- _TEXTO PARA ANÁLISE_:
'''

Após meses de queda drástica nos indicadores da Covid-19, o país voltou a ver uma estabilidade e indícios de altas nos números de casos e óbitos pela doença. Nesta semana, a Fiocruz alertou para uma leve tendência de crescimento nos casos de Síndrome Respiratória Aguda (SRAG) em adultos, embora ainda baixos. A pequena mudança no cenário desperta preocupação quando o Brasil vive um dos patamares mais baixos dos indicadores em toda a pandemia. Mas afinal, há risco de uma nova onda no país?
Especialistas ouvidos pelo GLOBO afirmam que a tendência é de que o país não enfrente novas ondas de hospitalizações e óbitos pela Covid-19 nos próximos meses.
Para eles, mesmo que ocorra um aumento no número de novos casos, motivado pelas flexibilizações, redução na testagem e subvariantes da Ômicron, isso não deve se espelhar em uma piora nos demais indicadores. Porém, há um caminho ainda que deve ser seguido para garantir esse cenário, que passa por aumentar as coberturas vacinais da terceira dose, que hoje contempla pouco mais de 41% da população, e da quarta dose entre os idosos, que foi aplicada em apenas 16% daqueles com mais de 80 anos, apontam dados do Ministério da Saúde.
— Nós temos um alto percentual com duas doses, o que segura contra hospitalização e óbito, mas não é o ideal. Temos muitas pessoas sem a terceira e a quarta dose, que estão mais em risco. As pessoas não estão voltando para o reforço porque perderam a sensação de urgência, já que estamos nesse cenário melhor. Mas sabemos que, em uma população que não consegue atingir um percentual elevado de vacinação, a doença segue circulando e eventualmente chega nos mais vulneráveis — explica a microbiologista Natalia Pasternak, presidente do Instituto Questão de Ciência e colunista do GLOBO.
Eles destacam ainda que o momento para se pensar em medidas que previnam o país de um novo cenário de altas é agora, uma vez que falar sobre intensificar a vacinação quando os hospitais estiverem cheios pode não ser tão eficaz.

'''

- _LINHAS EXTRAÍDAS_:

'''

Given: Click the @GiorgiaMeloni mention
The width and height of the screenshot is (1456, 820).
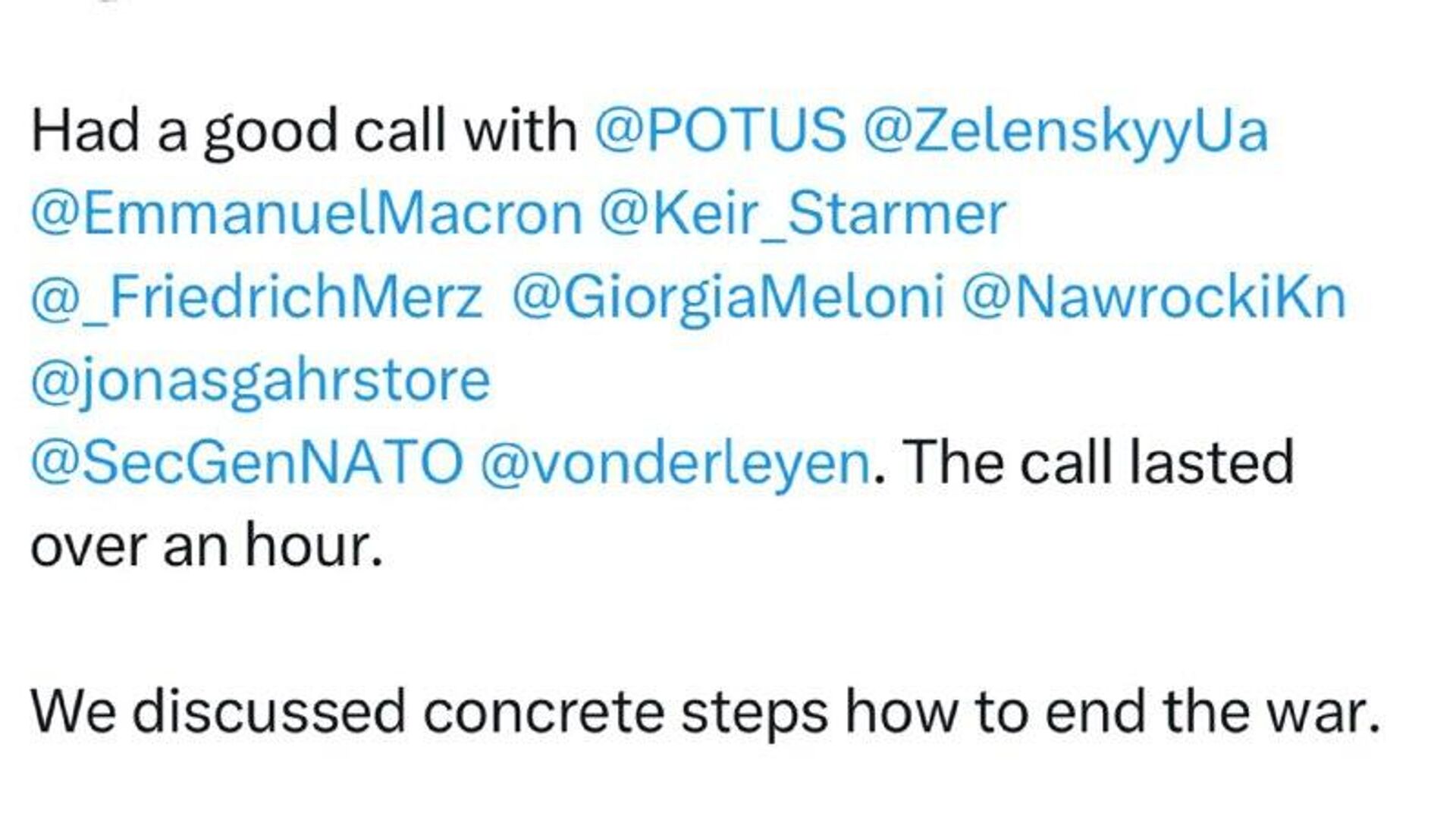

'''
'''

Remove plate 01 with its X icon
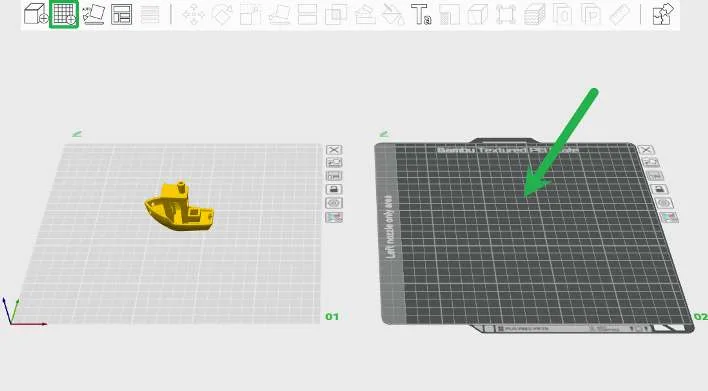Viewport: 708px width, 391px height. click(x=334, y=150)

'''

- _SUA TAREFA_:
De acordo com o texto sobre a Covid-19, que parcela da população recebeu a terceira dose da vacina? As linhas não têm relação alguma com o texto.

- _RESPOSTA DO EXERCÍCIO_:
Pouco mais de 41% da população.